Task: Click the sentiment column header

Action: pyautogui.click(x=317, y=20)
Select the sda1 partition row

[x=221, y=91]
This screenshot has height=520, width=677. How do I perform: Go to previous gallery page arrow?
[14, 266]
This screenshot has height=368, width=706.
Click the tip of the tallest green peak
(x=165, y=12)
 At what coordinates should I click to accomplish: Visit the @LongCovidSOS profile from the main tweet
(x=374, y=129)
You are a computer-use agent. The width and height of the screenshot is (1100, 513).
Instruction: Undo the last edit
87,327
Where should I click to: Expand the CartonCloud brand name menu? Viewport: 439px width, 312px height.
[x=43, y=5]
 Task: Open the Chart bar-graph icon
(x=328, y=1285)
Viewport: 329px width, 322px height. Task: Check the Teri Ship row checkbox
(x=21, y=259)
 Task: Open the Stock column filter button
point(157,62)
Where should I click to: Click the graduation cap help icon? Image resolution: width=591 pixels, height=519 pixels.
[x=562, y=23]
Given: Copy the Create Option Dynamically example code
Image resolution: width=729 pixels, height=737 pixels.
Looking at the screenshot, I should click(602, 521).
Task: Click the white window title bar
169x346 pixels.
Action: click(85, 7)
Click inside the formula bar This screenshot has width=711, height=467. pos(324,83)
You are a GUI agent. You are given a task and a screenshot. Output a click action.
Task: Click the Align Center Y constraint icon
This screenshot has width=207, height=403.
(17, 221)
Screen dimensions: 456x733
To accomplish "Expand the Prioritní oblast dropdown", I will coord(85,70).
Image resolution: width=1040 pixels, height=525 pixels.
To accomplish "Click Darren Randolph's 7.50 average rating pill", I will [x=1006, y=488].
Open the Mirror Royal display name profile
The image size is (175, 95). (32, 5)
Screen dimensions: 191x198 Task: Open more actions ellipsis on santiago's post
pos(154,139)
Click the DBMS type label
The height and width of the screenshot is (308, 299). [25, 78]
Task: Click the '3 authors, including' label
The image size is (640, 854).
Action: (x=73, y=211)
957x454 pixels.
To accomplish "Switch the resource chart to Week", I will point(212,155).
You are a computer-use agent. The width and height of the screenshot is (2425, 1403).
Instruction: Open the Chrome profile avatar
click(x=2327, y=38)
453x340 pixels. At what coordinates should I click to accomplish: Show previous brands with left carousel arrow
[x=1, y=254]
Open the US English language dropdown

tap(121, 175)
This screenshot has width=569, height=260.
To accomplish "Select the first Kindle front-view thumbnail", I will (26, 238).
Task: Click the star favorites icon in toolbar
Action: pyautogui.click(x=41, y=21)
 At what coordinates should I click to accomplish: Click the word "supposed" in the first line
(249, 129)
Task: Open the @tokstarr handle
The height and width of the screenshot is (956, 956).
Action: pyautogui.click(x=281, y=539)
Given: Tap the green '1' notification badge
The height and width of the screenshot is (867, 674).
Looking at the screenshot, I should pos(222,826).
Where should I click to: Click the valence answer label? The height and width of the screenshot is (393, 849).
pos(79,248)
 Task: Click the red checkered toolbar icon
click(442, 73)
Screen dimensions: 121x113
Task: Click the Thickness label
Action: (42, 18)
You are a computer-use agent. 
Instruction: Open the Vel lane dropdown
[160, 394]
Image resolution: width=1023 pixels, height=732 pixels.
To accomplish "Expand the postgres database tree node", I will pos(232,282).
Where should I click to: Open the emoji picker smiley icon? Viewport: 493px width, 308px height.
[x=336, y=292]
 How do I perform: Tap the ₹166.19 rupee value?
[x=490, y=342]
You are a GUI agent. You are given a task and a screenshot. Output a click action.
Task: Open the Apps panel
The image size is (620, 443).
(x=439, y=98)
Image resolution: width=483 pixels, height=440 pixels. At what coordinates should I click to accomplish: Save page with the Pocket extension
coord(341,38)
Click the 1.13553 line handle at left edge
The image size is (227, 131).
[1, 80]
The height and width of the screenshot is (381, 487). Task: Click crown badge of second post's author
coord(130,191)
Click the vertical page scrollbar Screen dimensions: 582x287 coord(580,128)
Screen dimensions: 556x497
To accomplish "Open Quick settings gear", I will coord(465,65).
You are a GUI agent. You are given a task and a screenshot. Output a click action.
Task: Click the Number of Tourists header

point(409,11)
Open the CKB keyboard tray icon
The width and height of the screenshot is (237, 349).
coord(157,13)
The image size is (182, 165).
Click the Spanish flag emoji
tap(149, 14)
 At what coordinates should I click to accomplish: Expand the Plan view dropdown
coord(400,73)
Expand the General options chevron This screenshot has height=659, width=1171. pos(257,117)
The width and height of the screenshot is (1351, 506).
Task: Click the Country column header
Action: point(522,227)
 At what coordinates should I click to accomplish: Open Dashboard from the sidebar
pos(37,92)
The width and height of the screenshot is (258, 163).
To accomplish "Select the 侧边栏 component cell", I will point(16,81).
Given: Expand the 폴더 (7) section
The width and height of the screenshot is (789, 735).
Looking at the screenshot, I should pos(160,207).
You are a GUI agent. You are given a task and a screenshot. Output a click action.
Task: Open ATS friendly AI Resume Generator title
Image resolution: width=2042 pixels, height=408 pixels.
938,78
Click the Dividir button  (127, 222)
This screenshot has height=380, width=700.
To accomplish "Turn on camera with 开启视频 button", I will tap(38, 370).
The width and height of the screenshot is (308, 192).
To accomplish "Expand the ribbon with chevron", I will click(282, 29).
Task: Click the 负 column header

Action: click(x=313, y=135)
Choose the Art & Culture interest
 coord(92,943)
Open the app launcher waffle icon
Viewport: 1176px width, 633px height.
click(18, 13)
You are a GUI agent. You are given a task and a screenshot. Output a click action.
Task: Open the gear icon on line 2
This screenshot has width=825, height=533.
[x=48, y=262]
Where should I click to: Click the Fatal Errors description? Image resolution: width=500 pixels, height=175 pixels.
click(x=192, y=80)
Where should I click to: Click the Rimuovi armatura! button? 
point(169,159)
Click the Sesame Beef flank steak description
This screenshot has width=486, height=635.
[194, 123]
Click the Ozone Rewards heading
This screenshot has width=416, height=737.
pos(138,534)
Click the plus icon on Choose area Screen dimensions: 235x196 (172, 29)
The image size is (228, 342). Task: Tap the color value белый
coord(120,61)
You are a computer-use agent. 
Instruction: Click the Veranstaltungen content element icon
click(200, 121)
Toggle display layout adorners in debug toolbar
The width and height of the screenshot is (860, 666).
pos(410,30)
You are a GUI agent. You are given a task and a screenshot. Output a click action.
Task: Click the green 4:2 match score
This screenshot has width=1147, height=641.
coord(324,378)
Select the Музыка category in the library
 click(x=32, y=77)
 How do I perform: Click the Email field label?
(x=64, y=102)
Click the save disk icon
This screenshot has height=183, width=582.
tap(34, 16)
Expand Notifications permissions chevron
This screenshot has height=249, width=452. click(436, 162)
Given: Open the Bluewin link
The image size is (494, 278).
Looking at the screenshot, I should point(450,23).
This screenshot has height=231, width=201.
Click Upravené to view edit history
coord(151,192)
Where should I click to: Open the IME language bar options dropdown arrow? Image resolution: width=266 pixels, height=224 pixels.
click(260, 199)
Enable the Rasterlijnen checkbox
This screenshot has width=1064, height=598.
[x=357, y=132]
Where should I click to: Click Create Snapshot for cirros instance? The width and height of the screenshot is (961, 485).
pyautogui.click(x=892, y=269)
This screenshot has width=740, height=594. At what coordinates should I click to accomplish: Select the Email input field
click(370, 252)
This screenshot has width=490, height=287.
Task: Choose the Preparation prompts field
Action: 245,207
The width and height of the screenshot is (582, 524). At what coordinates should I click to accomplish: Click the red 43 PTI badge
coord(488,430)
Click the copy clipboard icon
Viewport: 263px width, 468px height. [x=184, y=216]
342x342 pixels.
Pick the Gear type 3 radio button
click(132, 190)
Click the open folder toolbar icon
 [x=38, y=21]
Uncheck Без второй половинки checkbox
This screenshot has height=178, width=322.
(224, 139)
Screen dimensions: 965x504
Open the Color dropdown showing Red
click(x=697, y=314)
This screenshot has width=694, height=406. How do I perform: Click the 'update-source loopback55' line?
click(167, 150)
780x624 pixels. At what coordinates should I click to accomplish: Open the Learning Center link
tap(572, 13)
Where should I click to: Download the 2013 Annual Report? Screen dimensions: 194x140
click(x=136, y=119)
• • • •
### Exercise requirements
Exact duplication is required for the lines above, from the line that contains "Select the Музыка category in the library" to the line that contains "This screenshot has height=231, width=201.", inclusive; omit all others.

### Answer to this task
Select the Музыка category in the library
 click(x=32, y=77)
 How do I perform: Click the Email field label?
(x=64, y=102)
Click the save disk icon
This screenshot has height=183, width=582.
tap(34, 16)
Expand Notifications permissions chevron
This screenshot has height=249, width=452. click(436, 162)
Given: Open the Bluewin link
The image size is (494, 278).
Looking at the screenshot, I should point(450,23).
This screenshot has height=231, width=201.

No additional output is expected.